-- start of PAGE EXTRACT --

Think of it like the structural integrity of a building. You can't just bolt on structural integrity after the fact. It has to be designed in: in the foundation, the walls, the connections between floors. And just like a building, software can look perfectly fine from the outside while having serious problems on the inside.

The reason this matters so acutely today is scale. An insecure piece of code that sits in a product used by ten people is a different risk than the same code in a product used by 100,000. 

As your user base grows, as you add integrations, as you handle more sensitive data, the blast radius of a security failure grows with it. And so does your responsibility.

And unlike most software bugs, security vulnerabilities don't always announce themselves. A performance issue slows your app down and users notice. A security issue might sit dormant for months or years; and when it's exploited, you may not even know it happened until the damage is already done.

Here are a few examples of common code security vulnerabilities that show up in real codebases:

• SQL injection: this is one of the oldest vulnerabilities in the book. If your application constructs database queries by interlocking user-supplied input directly into a query string, an attacker can manipulate that input to change what the query does. They might be able to dump your entire user database, bypass authentication, modify records, or even execute commands on the server. Modern ORM frameworks and parameterized queries solve this cleanly, but the vulnerability still appears in legacy code.
• Cross-site scripting (XSS): XSS vulnerabilities occur when an app renders user-supplied content in a browser without properly sanitizing it, allowing an attacker to inject malicious scripts that run in other users' browsers. The attack surface here is surprisingly broad. A comment field, a profile name, a URL parameter, a search query: any piece of user input that eventually gets rendered as HTML is a potential XSS vector if it isn't handled correctly.
• Broken authentication and session management: Common issues include weak password policies, predictable or long-lived session tokens, missing limits to how many times one can login (leading to brute force attacks), insecure password reset flows, not invalidating sessions on logout, and improperly implemented multi-factor authentication.

-- end of PAGE EXTRACT --
-- start of ROWS --

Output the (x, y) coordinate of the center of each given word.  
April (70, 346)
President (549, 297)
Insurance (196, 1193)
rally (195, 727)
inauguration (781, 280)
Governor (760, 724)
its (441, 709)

-- end of ROWS --

→ INSTRUCTIONS
**a)** In the code security passage, what solves SQL injection cleanly?
**b)** Extend the code security passage past its last sentence.
The rows aren't needed for anything here.

→ EXERCISE RESPONSES
**a)** Modern ORM frameworks and parameterized queries.

**b)**
• Insecure direct object references (IDOR): Imagine a document management app where documents are accessed via a URL like /api/documents/4821. If the application doesn't verify that the authenticated user has permission to view document 4821 (it just checks that they're logged in) then any user can access any document simply by guessing or incrementing the ID. This kind of vulnerability is surprisingly common in applications built quickly without a security-first mindset.
• Sensitive data exposure: Many apps handle sensitive data (user emails, passwords, payment information, health records, business data) and they don't always handle it carefully enough. Some common issues are: storing passwords in plaintext or with weak hashing, transmitting sensitive data over unencrypted channels, logging sensitive information (like tokens or credentials) in application logs, storing API keys or secrets in environment variables that end up in version control, and not encrypting sensitive fields in the database.
• Security misconfigurations: A significant category of real-world breaches comes not from clever hacking but from basic misconfigurations: default credentials left in place, debug mode left enabled in production, overly permissive cloud storage buckets, verbose error messages that expose internal stack traces, unused services left running and exposed to the internet.

What happens when code security is neglected

It's easy to treat software security as an abstract concern, something that matters in principle, but that's unlikely to actually affect you. The problem is - if it does end up affecting you, you’ll find out why it was so important the hard way.

Up next, we’re going to give you a few examples of types of situations that can occur when you neglect your app’s code security.

Data breaches and the cost that follows

IBM's Cost of a Data Breach Report consistently puts the average cost of a breach in the millions of dollars: with costs including investigation, notification, regulatory fines, legal fees, remediation, and lost business. For startups and mid-sized companies, a breach of that magnitude isn't just expensive. It can be devastating.

The direct financial cost is only part of it. The reputational damage is often harder to quantify and longer-lasting. 

When your customers' data is exposed because of a vulnerability in your product, the trust you've spent months or years building can evaporate in days. Worst of all, you’ll be known as that one company who had a data breach.

Regulatory and legal exposure

If your product handles personal data from users in the European Union, GDPR applies. If you handle payment data, PCI DSS requirements apply. If you're in healthcare, HIPAA is in scope. If you're building for enterprise customers, you're likely to face security questionnaires, audits, and contractual requirements around how you handle their data.

An insecure codebase isn't just a technical problem. It's a compliance problem, a contractual problem, and potentially a legal problem. 

Regulators have shown an increasing willingness to levy significant fines for security failures: and they're particularly interested in whether companies took reasonable precautions in the first place.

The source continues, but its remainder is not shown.